In August I urged us all to vote and to be as educated as we can possibly be on the issues.
And I promised that my next column would say why I dream of a Greens 45, Labour 20 seat government, but would settle for the other way round. So here we are!
Essentially, it’s simple. I think most of the Greens policies are superior to Labour’s, together with their democratic way of developing them and their spokespeople’s reasoned and non-antagonistic way of arguing for them.
And only a few in the Labour leadership inspire me with any confidence that they really understand, care about, and believe it is possible to improve the situation for lower income New Zealanders.
Generally, I’m suspicious of whether Labour have really changed their spots after 30 years of largely right wing policies. OK, they inherited a tough situation in 1984.
But we should not forget that they initiated with Rogernomics the deregulation and related policies which substantially widened inequality in New Zealand from 1984 to 1990. And only recently have they started to question the agendas of unfettered free trade, privatisation and selling off New Zealand land and assets often at bargain basement prices which they themselves instituted. National went further and handed resources, dividends and power over NZ corporations and even government policies to largely overseas based corporations.
National’s and National-lite
National also took much further in the 1990’s the policies which widened inequality, with benefit cuts and the Employment Contracts Act, vastly worsening the situation of those at the bottom of the income distribution.
And Labour led governments from 1990 to 1999 were National-lite in major economic policy directions, doing little to reverse their previous extreme ideologically led policies. Admittedly they improved the situation of lower income families with a full time paid worker, with the Working for Families package, but did little to help beneficiaries.
As the Child Poverty Action Group and other clearly show, the In Work Credit part of WFF being payable only to those in work leaves most children of beneficiaries in poverty.
The disincentive or punishment approach to not being in paid work is immoral when suitable paid work and training is in short supply, the training incentives packages for beneficiaries have been cut (after Paula Bennett successfully used them), and negotiating the tax/transfer/paid work nexus with WINZ is a nightmare.
The DPB remains an essential lifeline for (mainly) women escaping violent or untenable relationships: few women would CHOOSE to be on it for longer than necessary given the stigma, WINZ attention, and barely adequate income.
But parenting remains a vital job, and hard on one’s own. Choosing to concentrate on this at least for a short period should be a viable choice for sole parents. What became of the need to recognise and value all the unpaid caring (and community) work that exceeds in total time the amount of paid work? The Greens policies on Children’s and Parental Tax Credits would make them available to all parents, whether in paid work or not.
So what are the real choices?
With both major parties still wedded to economic orthodoxy and Labour just a bit more prepared to tackle inequality and poverty within a capitalist market system, for me the Greens are the only real option (and I should for transparency declare that I am a member and volunteer with a billboard on my lawn).

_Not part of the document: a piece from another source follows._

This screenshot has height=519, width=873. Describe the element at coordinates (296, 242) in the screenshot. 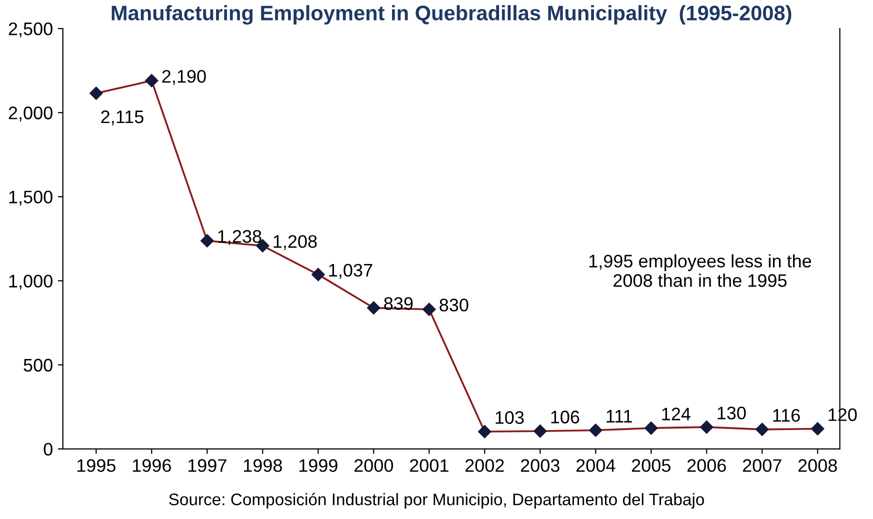

I see `data-label: 1,208` at that location.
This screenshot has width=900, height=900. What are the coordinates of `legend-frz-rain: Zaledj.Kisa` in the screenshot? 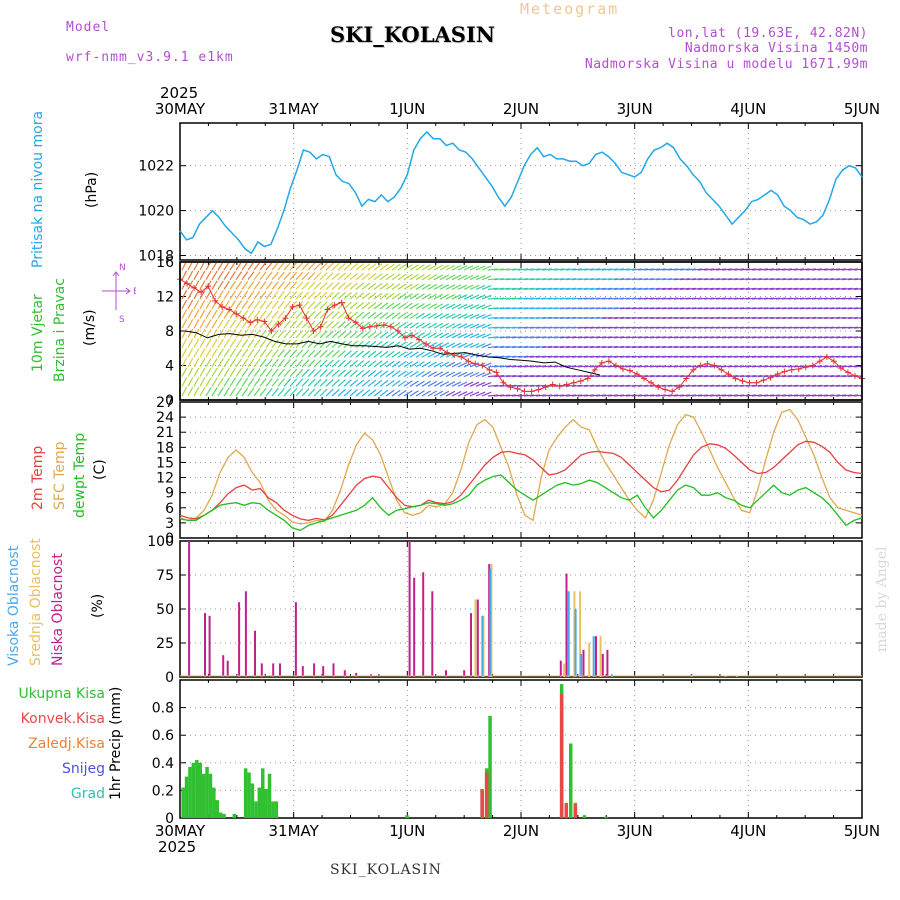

I can just stomach those who argue for Internet Mana, especially if they draw genuinely new voters to throw out a National Government, but they are very strange bedfellows I find hard to trust. And Winston Peters as the kingmaker if the election does end up close is a depressing prospect, even though I like a few of his policies.
Not even the Greens are quite left enough for me. In order to have any chance of achieving their 15%, the leadership believes, probably correctly, that they have to show their fiscal responsibility as much as the other parties. Balanced budgets and growth are still the order of the day, rather than the steady state economy which many environmentalists believe essential. But at least it is green growth.
I’m a little cheered by the numbers of young people involved this time even if they still on average vote less than older people. The young candidates’ debate I saw on TV was so much more positive and all were less abusive of the other parties than the jaundiced older politicians.
With many people now having voted early and the polls still showing National a likely shoo-in, is there any hope? Well, we certainly need to get out the vote and not despair – encourage all your contacts to vote, whatever their views.
A supposed democracy without even a high turnout is a weak shell. And one poll (the latest Roy Morgan) had Greens at 16% and showed a possible government of Labour/Greens/Mana/New Zealand First, which is not ideal, but possibly tenable. For me, it is essential to have as many Greens in Parliament as possible to promote the cleaner environment, fairer society, and smart green economy that they genuinely work for, even if in the end the right wing prevails and the sense has to come from the opposition benches.